Arnott admitted there were “pockets of discipline” in the developed world, anointing a ‘Prudent Nine’ including Australia, Poland, Slovakia, Canada, Finland, New Zealand, Norway, Slovenia and Sweden which collectively spoke for less than 4 per cent of world sovereign bond debt, yet totalled 6 per cent of world GDP, 18 per cent of world land mass, and 8 per cent of world RAFI weight.  Overall, however, developed markets account for 62 per cent of the world’s gross domestic product and owe 90 per cent of the world’s sovereign bond debt. Meanwhile emerging markets collectively produce 38 per cent of the world’s GDP and owe just 10 per cent of world sovereign bond debt.  “Does hidden debt and off-balance-sheet debt change this picture?

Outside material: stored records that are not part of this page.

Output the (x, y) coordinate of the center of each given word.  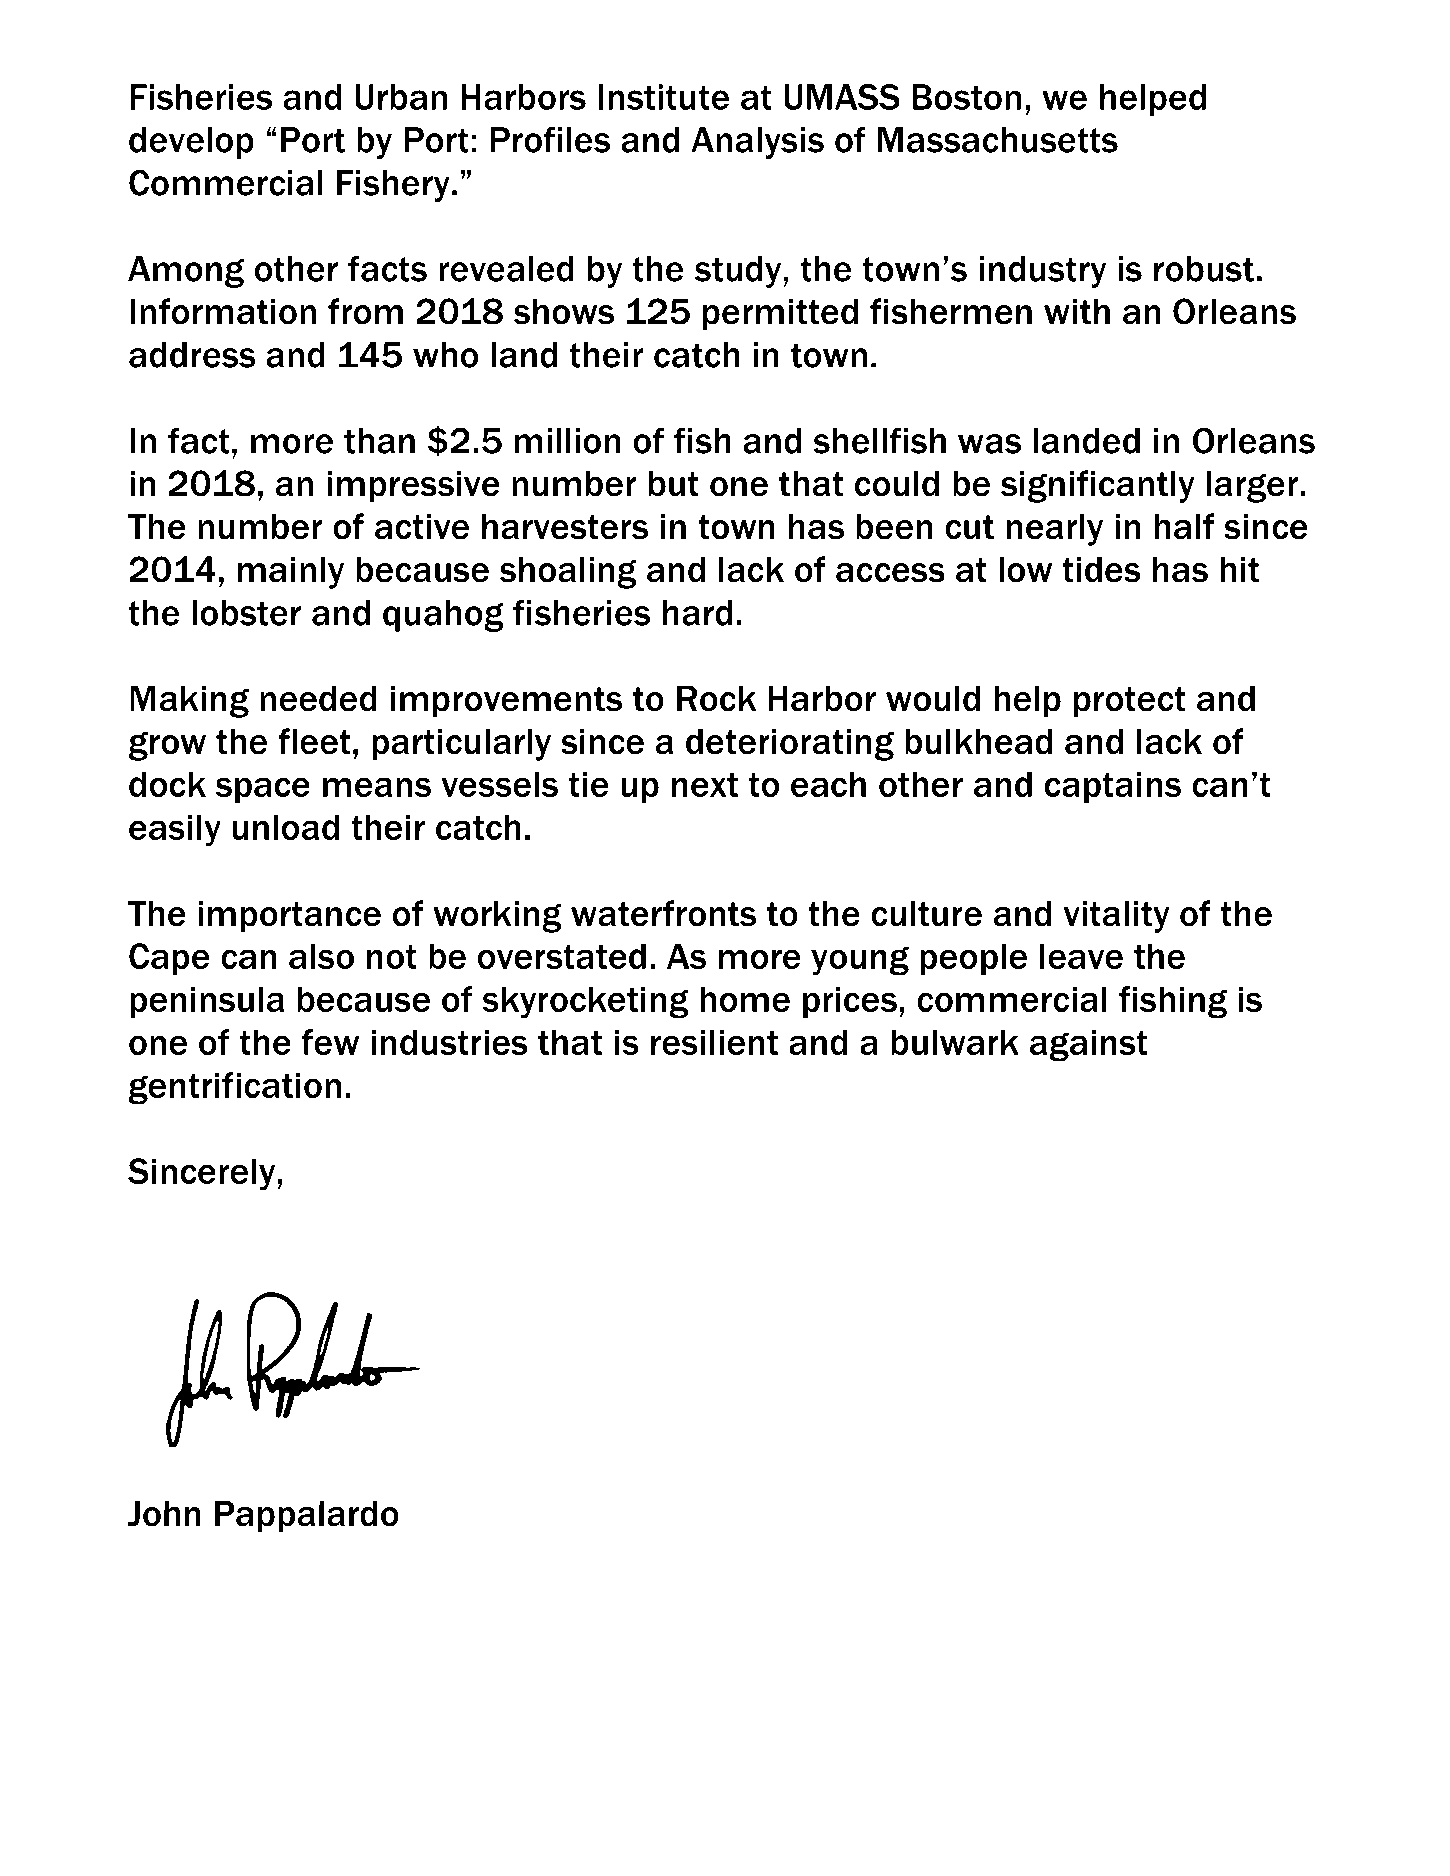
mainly (290, 573)
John (164, 1514)
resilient (714, 1042)
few (330, 1042)
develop (191, 143)
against (1088, 1045)
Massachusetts (998, 140)
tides (1101, 570)
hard (697, 613)
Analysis (757, 143)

Yes. In the wrong direction!” Arnott exclaims. “The emerging markets have, for the most part, little off-balance-sheet debt. The developed economies have, in many instances, vast off-balance-sheet debt. One might reasonably argue that — absent political risk— emerging markets are collectively more creditworthy than US Treasuries. Which invites a provocative question: when will US Treasuries be priced to offer a risk premium – a higher yield – more than the most stable and solvent sovereign debt that money can buy: emerging markets?”

Arnott is predicting a ‘three-D hurricane’ – of debt, deficit and demographics – will suppress equity returns for years to come, particularly as baby boomers sell down their assets into markets with fewer buyers.  He says investors need to recalibrate.  “A 5 per cent return isn’t a problem if you’re expecting a 5 per cent return. You’re only affected if you shoot for a higher return, spend accordingly, but then only get the more modest result.”  Straitened times suit Arnott and RAFI to some degree. He claims fundamental equity indexing outperforms the cap-weighted approach in about half of all bull market years, 80 per cent of single-digit return years, and 90 per cent of negative years.